The real issue isn't the Airman's fitness status but rather the supervisor's ability to make a judgment call. This particular Airman had received a "satisfactory" fitness score, but had spent significant time during the reporting period in the fitness improvement program for failing to present a professional military image while in uniform. After providing feedback, resources and time to make improvements, it was now time to reflect on her ability to comply with all standards during the reporting period -- including a professional military image.

As leaders, when we are given the responsibility to supervise Airmen, we also have the responsibility to ensure they are given clear expectations and know the expected standards of performance, conduct, fitness and dress and appearance. If supervisors have done their part, as outlined in Air Force Instruction 36-2618, "The Enlisted Force Structure," by providing continuous feedback, engaging at every opportunity to teach, mentor and coach our Air Force core values, standards and way of life -- it becomes a matter of what the Airman has chosen when evaluation time comes.

One of the toughest lessons to learn is taking responsibility and complying. But the lesson doesn't start with the Airmen we supervise; it starts with us. Each day we should take an honest look at ourselves and ask, "Do I inspire confidence in my abilities to defend the American public -- those who ultimately pay my salary?" "Do I live a lifestyle of integrity or is that a word I drop only when it's convenient?" Or, "Am I the role model and epitome of a professional belonging to the world's greatest Air Force?" Nothing will cheapen credibility and erode authority faster than not following rules while pointing fingers at others.

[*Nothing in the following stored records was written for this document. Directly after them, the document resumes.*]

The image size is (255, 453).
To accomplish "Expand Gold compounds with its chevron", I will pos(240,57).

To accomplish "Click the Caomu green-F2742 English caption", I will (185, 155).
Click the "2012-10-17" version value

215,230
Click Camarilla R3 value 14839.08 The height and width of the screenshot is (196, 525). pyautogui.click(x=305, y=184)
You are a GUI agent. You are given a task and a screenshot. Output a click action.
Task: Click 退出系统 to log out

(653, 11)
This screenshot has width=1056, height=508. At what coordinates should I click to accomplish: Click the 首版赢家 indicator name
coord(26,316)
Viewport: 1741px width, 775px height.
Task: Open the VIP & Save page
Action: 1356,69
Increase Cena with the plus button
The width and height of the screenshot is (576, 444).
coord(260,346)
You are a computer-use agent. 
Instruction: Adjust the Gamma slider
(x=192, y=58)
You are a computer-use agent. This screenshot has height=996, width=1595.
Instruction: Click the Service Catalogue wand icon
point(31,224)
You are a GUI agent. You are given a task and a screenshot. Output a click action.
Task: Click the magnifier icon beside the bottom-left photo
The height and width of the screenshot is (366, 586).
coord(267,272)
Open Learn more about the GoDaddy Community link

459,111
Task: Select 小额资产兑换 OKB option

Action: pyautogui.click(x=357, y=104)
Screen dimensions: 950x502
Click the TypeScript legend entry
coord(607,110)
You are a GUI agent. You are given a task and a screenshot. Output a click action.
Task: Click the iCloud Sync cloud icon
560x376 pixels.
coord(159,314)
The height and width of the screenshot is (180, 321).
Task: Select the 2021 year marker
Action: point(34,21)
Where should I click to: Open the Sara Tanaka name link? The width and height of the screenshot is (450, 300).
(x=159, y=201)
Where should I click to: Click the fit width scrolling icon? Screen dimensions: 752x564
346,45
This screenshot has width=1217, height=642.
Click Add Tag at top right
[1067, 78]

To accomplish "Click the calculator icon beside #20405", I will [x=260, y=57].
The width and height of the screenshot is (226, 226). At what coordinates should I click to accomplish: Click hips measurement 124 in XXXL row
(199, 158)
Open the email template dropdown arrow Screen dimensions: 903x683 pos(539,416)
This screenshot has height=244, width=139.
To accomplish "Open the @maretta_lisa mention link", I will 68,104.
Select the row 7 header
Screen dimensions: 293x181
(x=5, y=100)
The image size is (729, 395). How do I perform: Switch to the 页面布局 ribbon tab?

Chief Master Sgt. Scott Dearduff, Air Force Central Command and 9th Air Force command chief, spent countless hours mentoring all Airmen around him. He would say, "Don't just talk the talk but walk the walk." He taught me actions are far greater than words because our actions demonstrate what's in the heart and will show the true fabric someone is made from.
My challenge for you is to make the hard call, hold yourself and your Airmen accountable to all standards, live Air Force core values and inspire others.